The immunopeptidome comprises the suite of human leukocyte antigen (HLA)-bound peptides that are presented at the cell surface for recognition by patrolling T cells, which is key to both antibody and cytotoxic responses associated with protection against pathogens and cancer. HLA molecules may present peptides with post-translational modifications (PTMs), contributing to the diversity of possible T-cell targets. While glycosylation is an important and ubiquitous PTM within the cell, its presence within the immunopeptidome remains underexplored.

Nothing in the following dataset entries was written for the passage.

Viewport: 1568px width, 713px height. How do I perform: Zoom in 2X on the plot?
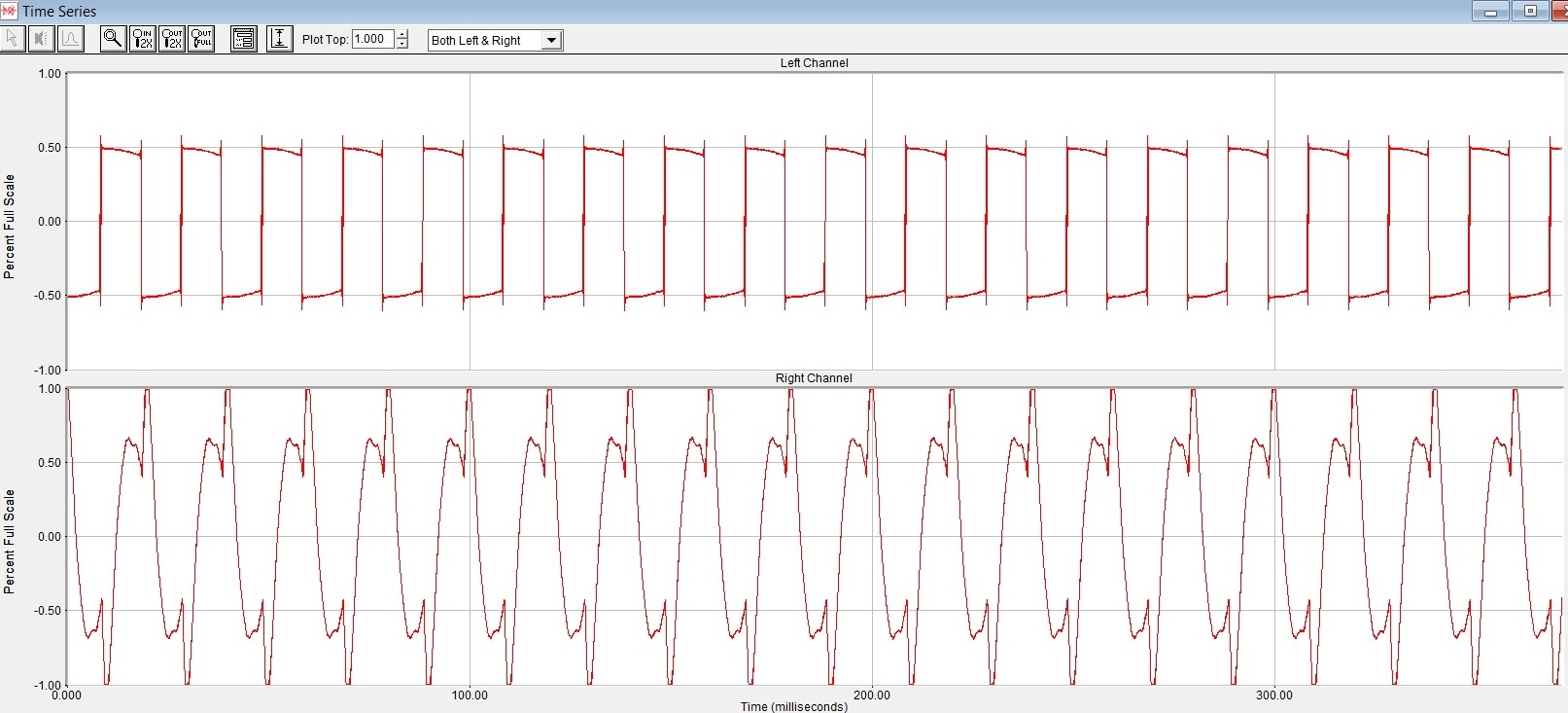tap(142, 39)
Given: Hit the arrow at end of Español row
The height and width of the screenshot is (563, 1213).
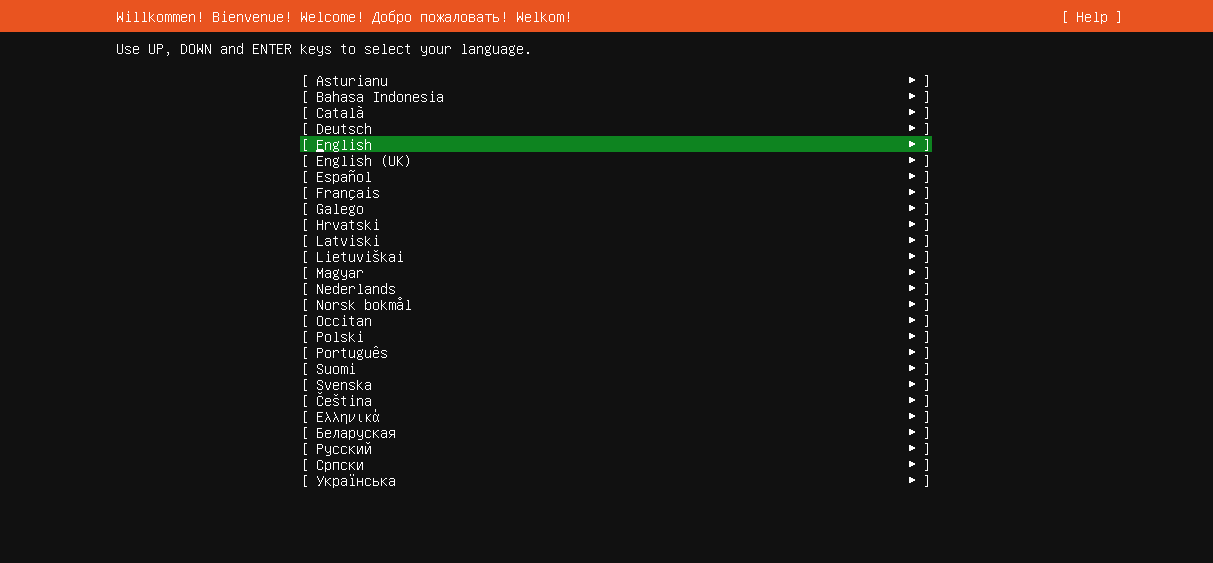Looking at the screenshot, I should [912, 177].
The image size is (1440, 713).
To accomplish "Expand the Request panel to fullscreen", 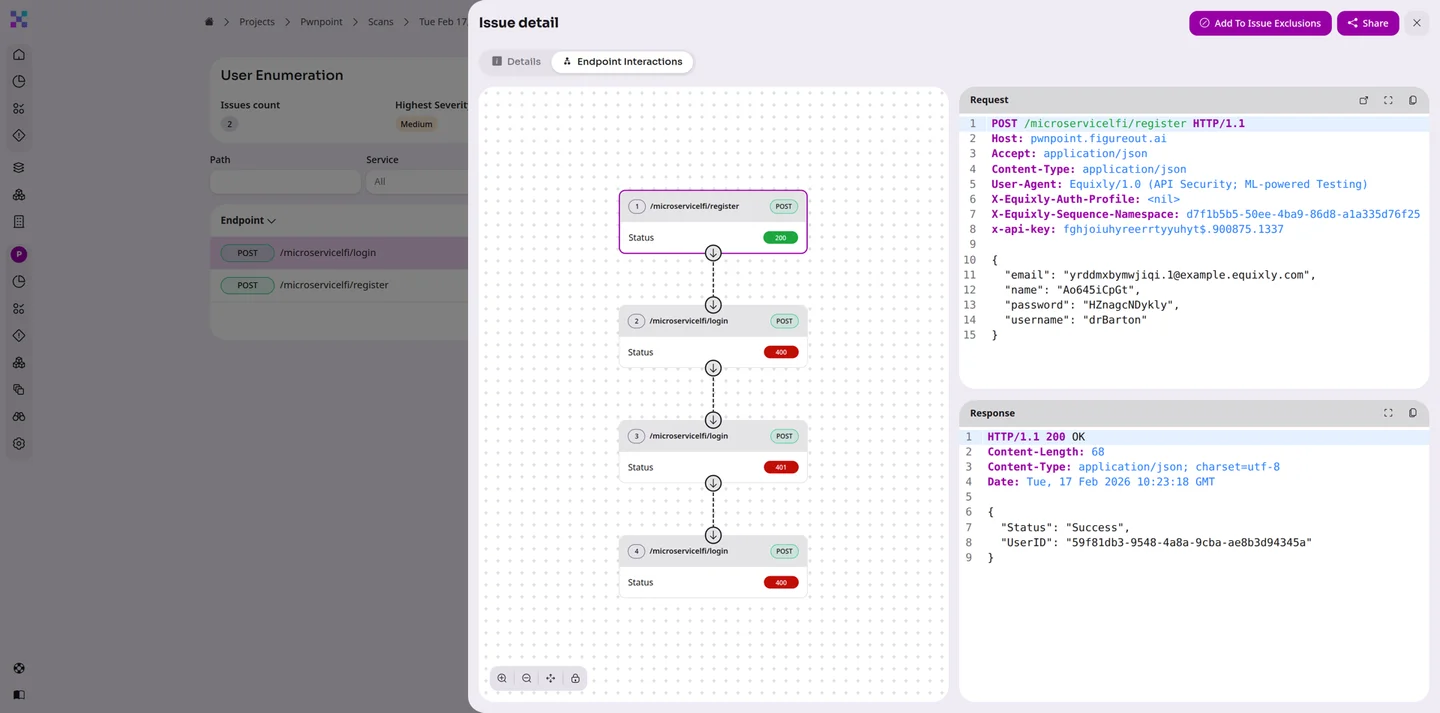I will point(1388,100).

We have shown that the HLA class II repertoire is populated extensively by trimmed N-glycans; however, the situation for HLA class I remains unclear, largely due to the lower proportion of glycopeptides presented by these molecules and the technical challenges associated with the annotation and identification of their mass spectra.
A major analytical challenge posed by class I-bound glycoimmunopeptides is that glycans are modifying the already diverse repertoire of immunopeptides, resulting in a vast and complex search space. We sought to streamline and improve analysis of glycoimmunopeptidome data through in silico enrichment of putative glycosylated spectra, filtering for signature oxonium ions liberated following collision-induced dissociation LC-MS/MS. We also developed an in-house algorithm to generate dataset-specific glycan lists to serve as a pseudo-glycomics database. Benchmarking this approach using Byonic, a leading search engine for glycopeptides, we found that search times for immunopeptide data were reduced from days to hours. We found that HLA class I immunopeptidome data contains a small yet significant fraction (~0.5-10%) of glycopeptide-derived spectra that conform to expected HLA class I binding motifs. These glycopeptides are decorated by a suite of N- and O-linked glycans of variable proportions dependent upon the presenting HLA allotype.
These tools improve our ability to search immunopeptidomic datasets for glycopeptides, which is an important step towards comprehensive characterisation of glycoimmunopeptides and enriching understanding of the glycosylated immunopeptidome.